Stored data entries =>
◆ ◆ ◆

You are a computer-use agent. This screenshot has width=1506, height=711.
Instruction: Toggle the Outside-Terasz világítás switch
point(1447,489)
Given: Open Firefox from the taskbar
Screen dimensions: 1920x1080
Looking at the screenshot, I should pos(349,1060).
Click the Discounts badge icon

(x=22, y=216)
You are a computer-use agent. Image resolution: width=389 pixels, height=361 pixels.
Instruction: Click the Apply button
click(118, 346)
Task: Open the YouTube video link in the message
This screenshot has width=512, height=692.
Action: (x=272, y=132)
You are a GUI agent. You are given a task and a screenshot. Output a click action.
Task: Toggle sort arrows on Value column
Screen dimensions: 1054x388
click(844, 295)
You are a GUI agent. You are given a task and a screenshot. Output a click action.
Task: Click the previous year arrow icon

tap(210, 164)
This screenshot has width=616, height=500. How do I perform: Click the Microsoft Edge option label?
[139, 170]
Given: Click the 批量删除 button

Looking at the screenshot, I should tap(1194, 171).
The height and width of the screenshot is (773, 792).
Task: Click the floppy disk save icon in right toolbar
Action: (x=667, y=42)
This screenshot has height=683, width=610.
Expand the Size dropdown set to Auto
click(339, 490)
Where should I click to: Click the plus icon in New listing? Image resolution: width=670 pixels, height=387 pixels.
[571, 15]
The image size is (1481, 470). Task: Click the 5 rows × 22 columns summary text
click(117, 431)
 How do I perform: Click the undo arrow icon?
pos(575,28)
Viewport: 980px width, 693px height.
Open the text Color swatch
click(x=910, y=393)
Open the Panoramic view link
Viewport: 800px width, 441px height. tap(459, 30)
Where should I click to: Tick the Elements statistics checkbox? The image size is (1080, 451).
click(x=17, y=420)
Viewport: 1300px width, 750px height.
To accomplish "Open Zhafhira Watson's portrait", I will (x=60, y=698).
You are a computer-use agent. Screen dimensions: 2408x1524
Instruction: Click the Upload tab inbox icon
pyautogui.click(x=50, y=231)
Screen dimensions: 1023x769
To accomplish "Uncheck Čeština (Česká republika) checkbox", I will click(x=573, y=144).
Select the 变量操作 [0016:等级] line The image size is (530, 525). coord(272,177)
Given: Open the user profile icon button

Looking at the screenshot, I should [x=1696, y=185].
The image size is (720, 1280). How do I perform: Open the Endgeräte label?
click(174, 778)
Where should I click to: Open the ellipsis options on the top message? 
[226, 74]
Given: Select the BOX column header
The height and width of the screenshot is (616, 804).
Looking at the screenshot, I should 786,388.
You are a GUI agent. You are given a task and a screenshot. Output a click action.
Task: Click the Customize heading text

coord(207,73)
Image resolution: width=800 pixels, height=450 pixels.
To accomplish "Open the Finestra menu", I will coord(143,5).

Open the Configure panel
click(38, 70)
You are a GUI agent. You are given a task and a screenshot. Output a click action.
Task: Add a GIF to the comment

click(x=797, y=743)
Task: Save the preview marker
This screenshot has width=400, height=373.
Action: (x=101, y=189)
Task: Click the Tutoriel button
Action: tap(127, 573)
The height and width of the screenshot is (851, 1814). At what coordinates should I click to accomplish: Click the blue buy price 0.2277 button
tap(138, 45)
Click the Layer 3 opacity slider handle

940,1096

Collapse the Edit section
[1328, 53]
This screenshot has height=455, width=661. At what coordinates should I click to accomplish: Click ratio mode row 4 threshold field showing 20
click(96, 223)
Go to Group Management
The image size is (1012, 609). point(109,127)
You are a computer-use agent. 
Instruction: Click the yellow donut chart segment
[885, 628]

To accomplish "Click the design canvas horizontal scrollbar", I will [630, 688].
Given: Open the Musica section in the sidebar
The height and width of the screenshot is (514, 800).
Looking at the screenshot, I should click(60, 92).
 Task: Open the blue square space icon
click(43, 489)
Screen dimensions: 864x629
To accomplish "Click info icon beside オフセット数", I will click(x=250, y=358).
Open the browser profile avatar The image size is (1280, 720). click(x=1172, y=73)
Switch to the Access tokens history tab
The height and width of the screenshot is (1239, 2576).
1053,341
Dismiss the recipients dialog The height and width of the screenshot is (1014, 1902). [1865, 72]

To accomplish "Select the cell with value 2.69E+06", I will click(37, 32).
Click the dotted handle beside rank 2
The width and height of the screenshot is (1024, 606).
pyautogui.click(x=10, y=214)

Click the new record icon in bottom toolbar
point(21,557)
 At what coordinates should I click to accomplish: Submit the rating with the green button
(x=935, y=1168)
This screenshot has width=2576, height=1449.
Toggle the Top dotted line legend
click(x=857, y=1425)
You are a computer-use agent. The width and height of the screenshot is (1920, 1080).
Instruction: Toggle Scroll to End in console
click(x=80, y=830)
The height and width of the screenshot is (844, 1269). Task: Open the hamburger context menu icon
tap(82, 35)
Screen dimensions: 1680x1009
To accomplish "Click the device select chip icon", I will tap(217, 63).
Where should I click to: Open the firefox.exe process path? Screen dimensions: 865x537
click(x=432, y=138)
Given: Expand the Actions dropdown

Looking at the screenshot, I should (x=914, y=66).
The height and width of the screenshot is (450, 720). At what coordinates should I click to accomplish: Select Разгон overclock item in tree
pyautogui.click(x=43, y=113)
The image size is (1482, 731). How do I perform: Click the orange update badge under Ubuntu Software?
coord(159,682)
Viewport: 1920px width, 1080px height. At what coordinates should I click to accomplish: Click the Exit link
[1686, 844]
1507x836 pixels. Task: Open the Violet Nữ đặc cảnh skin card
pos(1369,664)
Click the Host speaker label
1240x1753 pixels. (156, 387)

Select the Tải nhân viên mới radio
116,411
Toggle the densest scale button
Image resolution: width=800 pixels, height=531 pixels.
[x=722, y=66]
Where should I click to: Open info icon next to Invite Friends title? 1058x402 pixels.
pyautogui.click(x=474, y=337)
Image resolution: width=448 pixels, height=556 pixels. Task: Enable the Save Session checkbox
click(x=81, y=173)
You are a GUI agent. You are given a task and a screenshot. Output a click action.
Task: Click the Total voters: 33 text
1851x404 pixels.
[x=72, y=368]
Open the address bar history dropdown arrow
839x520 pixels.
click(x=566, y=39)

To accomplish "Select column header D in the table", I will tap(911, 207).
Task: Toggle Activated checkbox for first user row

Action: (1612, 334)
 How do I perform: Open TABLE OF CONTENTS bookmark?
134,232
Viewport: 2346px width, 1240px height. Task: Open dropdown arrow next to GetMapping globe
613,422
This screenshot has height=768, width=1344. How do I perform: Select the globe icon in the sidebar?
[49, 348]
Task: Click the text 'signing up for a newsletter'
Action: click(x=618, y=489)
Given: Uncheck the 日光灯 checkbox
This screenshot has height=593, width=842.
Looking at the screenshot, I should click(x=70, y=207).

◆ ◆ ◆

Quote the listing word for word, from its first line through the line that contains "click(339, 490)".

THE SOLUTION =>
You are a computer-use agent. This screenshot has width=1506, height=711.
Instruction: Toggle the Outside-Terasz világítás switch
point(1447,489)
Given: Open Firefox from the taskbar
Screen dimensions: 1920x1080
Looking at the screenshot, I should pos(349,1060).
Click the Discounts badge icon

(x=22, y=216)
You are a computer-use agent. Image resolution: width=389 pixels, height=361 pixels.
Instruction: Click the Apply button
click(118, 346)
Task: Open the YouTube video link in the message
This screenshot has width=512, height=692.
Action: (x=272, y=132)
You are a GUI agent. You are given a task and a screenshot. Output a click action.
Task: Toggle sort arrows on Value column
Screen dimensions: 1054x388
click(844, 295)
You are a GUI agent. You are given a task and a screenshot. Output a click action.
Task: Click the previous year arrow icon

tap(210, 164)
This screenshot has width=616, height=500. How do I perform: Click the Microsoft Edge option label?
[139, 170]
Given: Click the 批量删除 button

Looking at the screenshot, I should tap(1194, 171).
The height and width of the screenshot is (773, 792).
Task: Click the floppy disk save icon in right toolbar
Action: (x=667, y=42)
This screenshot has height=683, width=610.
Expand the Size dropdown set to Auto
click(339, 490)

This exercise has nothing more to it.